__TASK DESCRIPTION__. Reproduce the data below with every instance of "computer-use agent" changed to "desktop automation agent" and nothing else altered.
>> begin
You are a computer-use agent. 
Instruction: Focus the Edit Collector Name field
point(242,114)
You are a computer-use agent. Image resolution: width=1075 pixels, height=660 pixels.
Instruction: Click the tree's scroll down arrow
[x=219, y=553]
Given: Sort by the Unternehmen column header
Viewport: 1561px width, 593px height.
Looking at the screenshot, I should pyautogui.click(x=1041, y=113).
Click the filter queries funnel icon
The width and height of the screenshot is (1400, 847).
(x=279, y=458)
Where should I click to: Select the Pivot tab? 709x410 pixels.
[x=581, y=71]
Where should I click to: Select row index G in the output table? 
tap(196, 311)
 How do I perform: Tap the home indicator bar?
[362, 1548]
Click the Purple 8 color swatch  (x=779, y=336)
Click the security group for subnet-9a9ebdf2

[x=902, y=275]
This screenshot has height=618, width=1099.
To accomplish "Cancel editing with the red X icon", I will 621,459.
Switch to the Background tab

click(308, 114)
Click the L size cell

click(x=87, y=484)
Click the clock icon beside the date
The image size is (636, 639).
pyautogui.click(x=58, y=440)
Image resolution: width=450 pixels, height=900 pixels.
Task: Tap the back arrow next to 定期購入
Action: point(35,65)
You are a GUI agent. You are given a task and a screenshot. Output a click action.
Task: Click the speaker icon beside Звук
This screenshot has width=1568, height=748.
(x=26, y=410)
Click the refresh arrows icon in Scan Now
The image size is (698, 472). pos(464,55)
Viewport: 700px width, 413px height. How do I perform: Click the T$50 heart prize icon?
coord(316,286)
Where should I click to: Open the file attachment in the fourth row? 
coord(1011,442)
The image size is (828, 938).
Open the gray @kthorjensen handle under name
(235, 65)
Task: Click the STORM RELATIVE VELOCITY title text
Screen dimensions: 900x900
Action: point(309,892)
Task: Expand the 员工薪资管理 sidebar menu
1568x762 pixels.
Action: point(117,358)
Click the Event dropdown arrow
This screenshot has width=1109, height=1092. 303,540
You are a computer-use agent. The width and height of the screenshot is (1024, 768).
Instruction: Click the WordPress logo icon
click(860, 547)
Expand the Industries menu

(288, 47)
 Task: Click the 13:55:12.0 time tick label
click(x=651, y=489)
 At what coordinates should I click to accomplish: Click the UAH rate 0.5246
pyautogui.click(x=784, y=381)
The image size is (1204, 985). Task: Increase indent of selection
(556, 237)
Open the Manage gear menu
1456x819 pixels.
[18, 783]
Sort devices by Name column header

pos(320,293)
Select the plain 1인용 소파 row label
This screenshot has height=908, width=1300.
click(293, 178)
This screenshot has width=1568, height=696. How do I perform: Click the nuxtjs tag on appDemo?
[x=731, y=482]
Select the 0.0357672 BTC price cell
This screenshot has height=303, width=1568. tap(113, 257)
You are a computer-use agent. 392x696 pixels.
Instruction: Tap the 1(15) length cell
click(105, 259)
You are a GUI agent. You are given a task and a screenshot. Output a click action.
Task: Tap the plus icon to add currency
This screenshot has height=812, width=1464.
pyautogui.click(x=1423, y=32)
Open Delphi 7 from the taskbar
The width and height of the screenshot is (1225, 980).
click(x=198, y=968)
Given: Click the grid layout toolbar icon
>> end
__SOLUTION FOR THIS TASK__.
You are a desktop automation agent. 
Instruction: Focus the Edit Collector Name field
point(242,114)
You are a desktop automation agent. Image resolution: width=1075 pixels, height=660 pixels.
Instruction: Click the tree's scroll down arrow
[x=219, y=553]
Given: Sort by the Unternehmen column header
Viewport: 1561px width, 593px height.
Looking at the screenshot, I should pyautogui.click(x=1041, y=113).
Click the filter queries funnel icon
The width and height of the screenshot is (1400, 847).
(x=279, y=458)
Where should I click to: Select the Pivot tab? 709x410 pixels.
[x=581, y=71]
Where should I click to: Select row index G in the output table? 
tap(196, 311)
 How do I perform: Tap the home indicator bar?
[362, 1548]
Click the Purple 8 color swatch  (x=779, y=336)
Click the security group for subnet-9a9ebdf2

[x=902, y=275]
This screenshot has height=618, width=1099.
To accomplish "Cancel editing with the red X icon", I will 621,459.
Switch to the Background tab

click(308, 114)
Click the L size cell

click(x=87, y=484)
Click the clock icon beside the date
The image size is (636, 639).
pyautogui.click(x=58, y=440)
Image resolution: width=450 pixels, height=900 pixels.
Task: Tap the back arrow next to 定期購入
Action: point(35,65)
You are a GUI agent. You are given a task and a screenshot. Output a click action.
Task: Click the speaker icon beside Звук
This screenshot has width=1568, height=748.
(x=26, y=410)
Click the refresh arrows icon in Scan Now
The image size is (698, 472). pos(464,55)
Viewport: 700px width, 413px height. How do I perform: Click the T$50 heart prize icon?
coord(316,286)
Where should I click to: Open the file attachment in the fourth row? 
coord(1011,442)
The image size is (828, 938).
Open the gray @kthorjensen handle under name
(235, 65)
Task: Click the STORM RELATIVE VELOCITY title text
Screen dimensions: 900x900
Action: point(309,892)
Task: Expand the 员工薪资管理 sidebar menu
1568x762 pixels.
Action: point(117,358)
Click the Event dropdown arrow
This screenshot has width=1109, height=1092. 303,540
You are a desktop automation agent. The width and height of the screenshot is (1024, 768).
Instruction: Click the WordPress logo icon
click(860, 547)
Expand the Industries menu

(288, 47)
 Task: Click the 13:55:12.0 time tick label
click(x=651, y=489)
 At what coordinates should I click to accomplish: Click the UAH rate 0.5246
pyautogui.click(x=784, y=381)
The image size is (1204, 985). Task: Increase indent of selection
(556, 237)
Open the Manage gear menu
1456x819 pixels.
[18, 783]
Sort devices by Name column header

pos(320,293)
Select the plain 1인용 소파 row label
This screenshot has height=908, width=1300.
click(293, 178)
This screenshot has width=1568, height=696. How do I perform: Click the nuxtjs tag on appDemo?
[x=731, y=482]
Select the 0.0357672 BTC price cell
This screenshot has height=303, width=1568. tap(113, 257)
You are a desktop automation agent. 392x696 pixels.
Instruction: Tap the 1(15) length cell
click(105, 259)
You are a GUI agent. You are given a task and a screenshot. Output a click action.
Task: Tap the plus icon to add currency
This screenshot has height=812, width=1464.
pyautogui.click(x=1423, y=32)
Open Delphi 7 from the taskbar
The width and height of the screenshot is (1225, 980).
click(x=198, y=968)
Given: Click the grid layout toolbar icon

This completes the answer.